-- begin Extracted records --

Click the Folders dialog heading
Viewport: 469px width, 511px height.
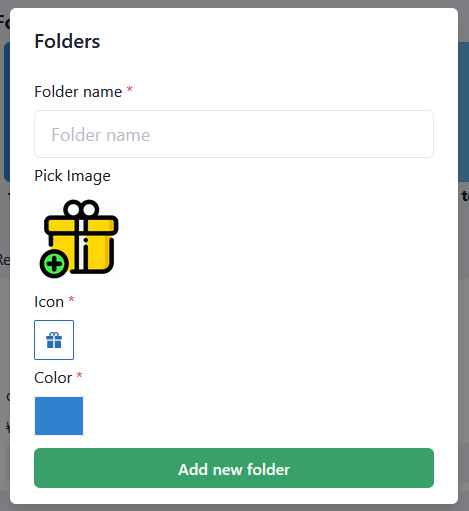point(67,41)
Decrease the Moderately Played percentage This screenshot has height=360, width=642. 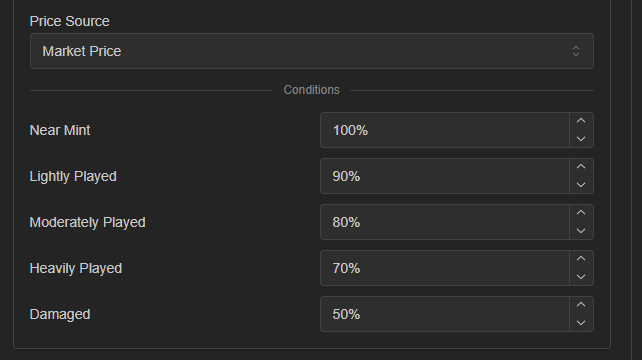coord(581,231)
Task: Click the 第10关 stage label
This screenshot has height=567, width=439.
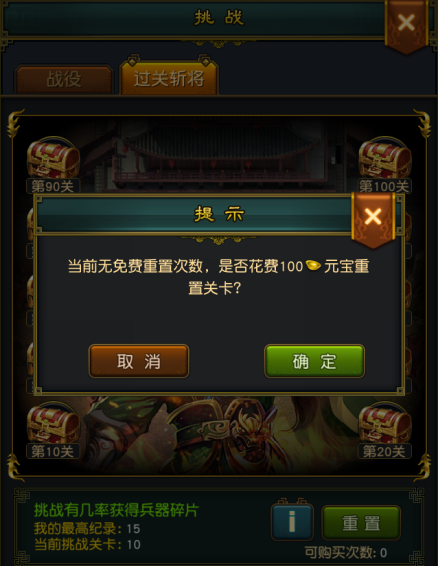Action: pos(53,452)
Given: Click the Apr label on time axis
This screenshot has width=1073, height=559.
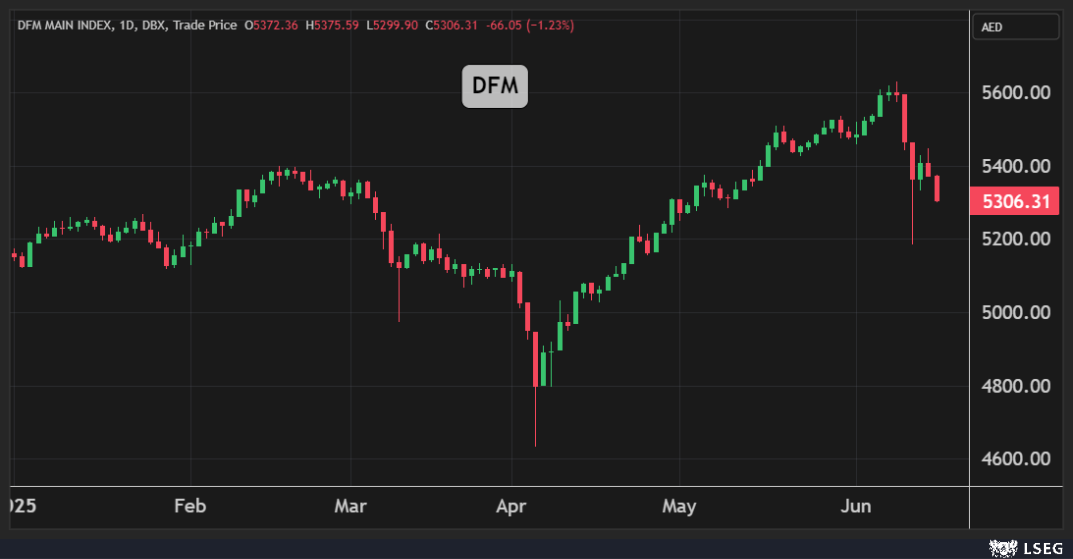Looking at the screenshot, I should click(x=511, y=507).
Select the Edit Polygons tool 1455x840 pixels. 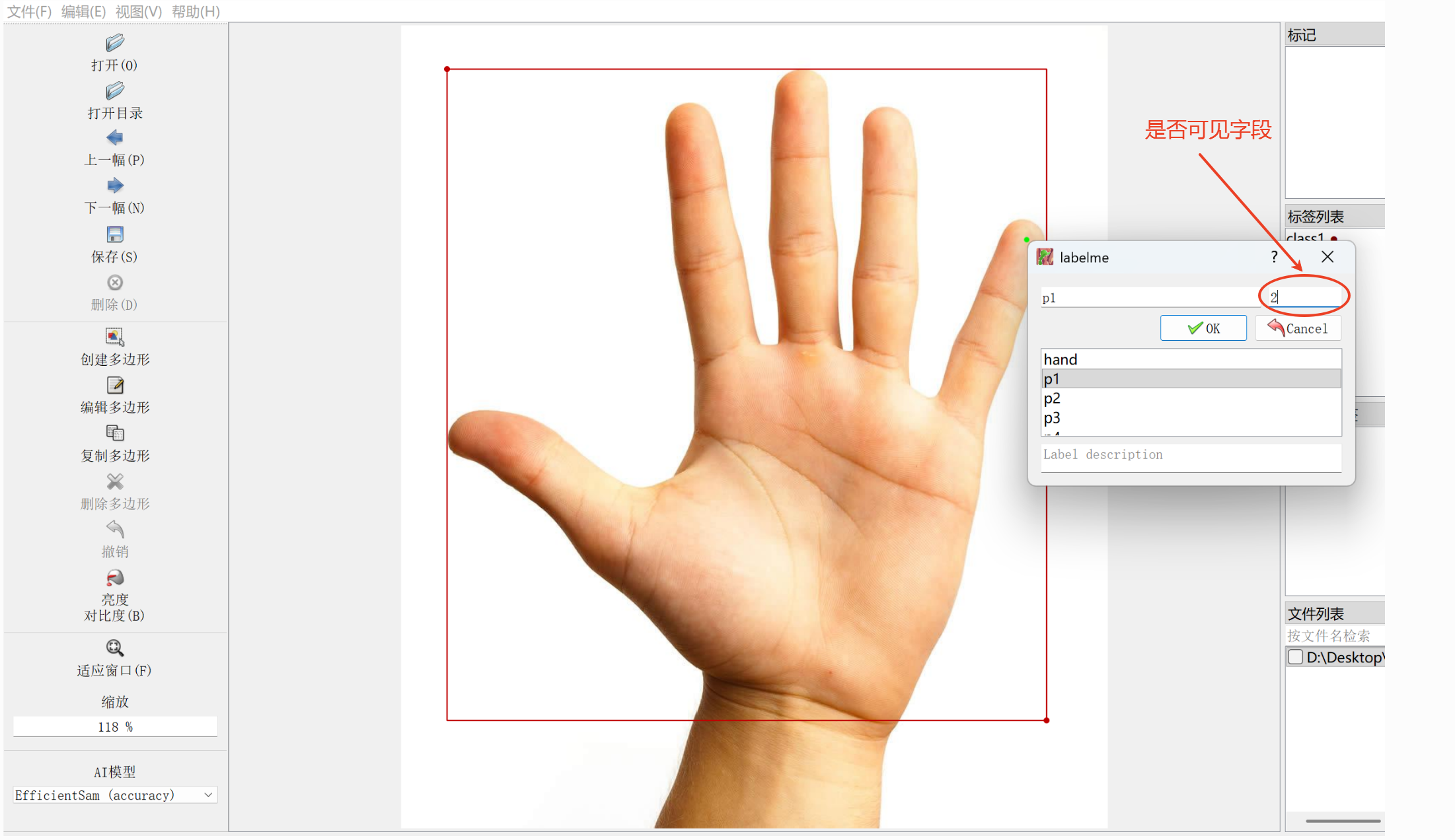coord(114,385)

-- end Extracted records --

§ **Exercise task**
List every line of the entries above that contains the word "label".

§ **Task solution**
Task: Click the 第10关 stage label
Given: Click the Apr label on time axis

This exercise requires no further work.